Parts export filenames with flat signs

• Apr 15, 2016 - 08:23

Hi,

I have an orchestral score with instruments like Bb Trumpet and Bb Clarinet.
The "Bb" is using an UTF-8 character for the "flat" sign (how do I type such a character in this forum's texteditor?)

When automatically exporting the separate parts from the score, also the filenames have those special UTF-8 characters in the filename. This may be allowed on modern filesystems, but I find them very unpractical. And some filesystems may have trouble with such filenames.

Would it be possible to let Musescore automatically replace the UTF-8 Flat character with a "b" when constructing filenames when saving? Same story for Sharp character and "#".


Comments

In reply to by Jojo-Schmitz

Please don't. File names in POSIX-compliant operating systems are sequences of bytes.
There's little use in keeping MuseScore MS-DOS compatible ....

Even worse: substituting ♯ with # will create a file name containing the POSIX shell comment character. Not smart ...

In reply to by rmattes

a # in a filename is not problem at all. Unicode/UTF-8 characters definitly are a Problem, they are not bytes but shorts, POSIX allows anything in 8-bit ASCII excluding the / and the \0.

having a # in a filename is far easier to handle than a backspace or linefeed. Even easier than spaces, at least if it isn't the 1st char (after a space)

In reply to by Jojo-Schmitz

POSIX allows anything in 8-bit ASCII excluding the / and the \0.
No, that's where may err - POSIX specifies filenames as sequences of 'char' with the exception of the tow chars you allready mentioned, there is no encoding semantic implied anywhere (btw. ASCII is 7-bit ...). Unless you refer to the Open Group's "Portable Character Set", but that is ridiciously limited.

What actual problem are we solving by replacing ♯ with a number sign and a ♭ with the letter b?

In reply to by rmattes

see OP:
This may be allowed on modern filesystems, but I find them very unpractical. And some filesystems may have trouble with such filenames.

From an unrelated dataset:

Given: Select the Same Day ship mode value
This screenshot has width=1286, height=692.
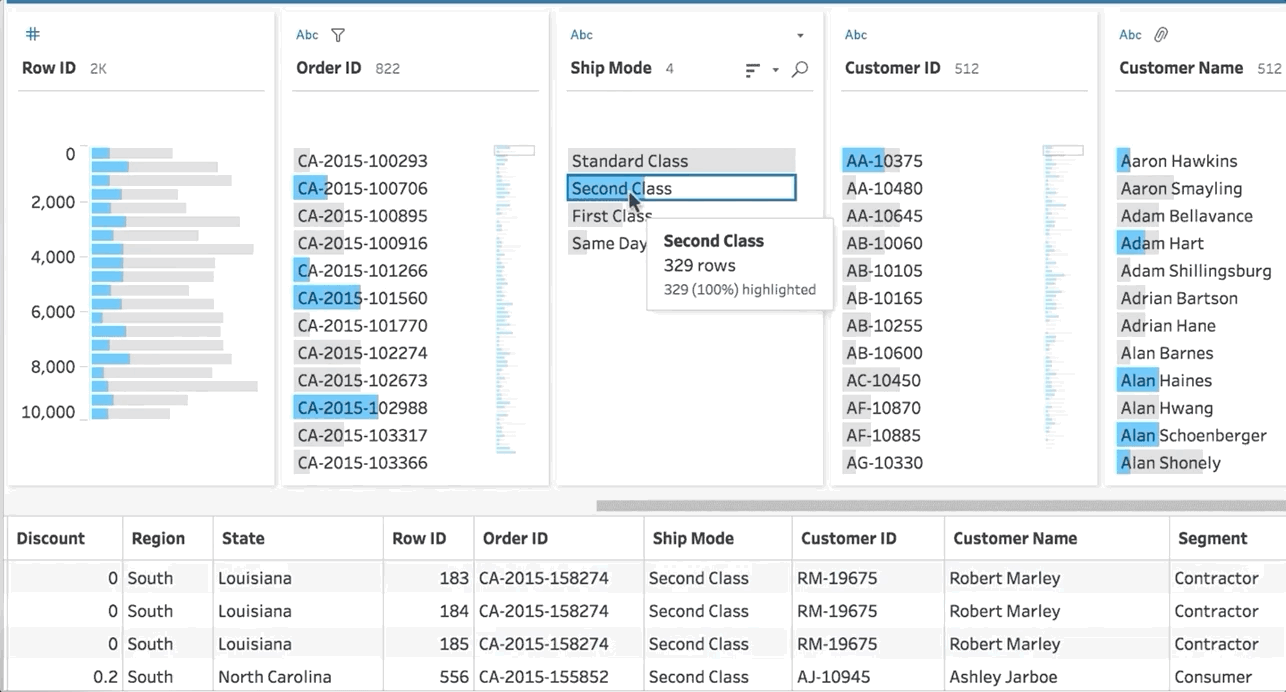Looking at the screenshot, I should (x=608, y=243).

They may be sequences of Bytes, but whether they are displayed correctly be whatever means the OS might have (Windows Exploter, UNIX ls, etc.) is an entirely different story.

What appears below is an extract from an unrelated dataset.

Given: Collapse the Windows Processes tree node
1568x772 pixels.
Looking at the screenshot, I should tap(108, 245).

Have an umlaut in a filename in Windows, upload to an FTP Server (presumably running Linux) and what the wreckage.

Some more cracters are disallowed on Windows FAT/NTFS and replaced by an _ in MuseScore, "\\/:*?\"<>|". Remember we need to remain platform indepentant, as much as we can.

If you want any of these chars in a filename, you can use them, but MuseScore should not do this by default.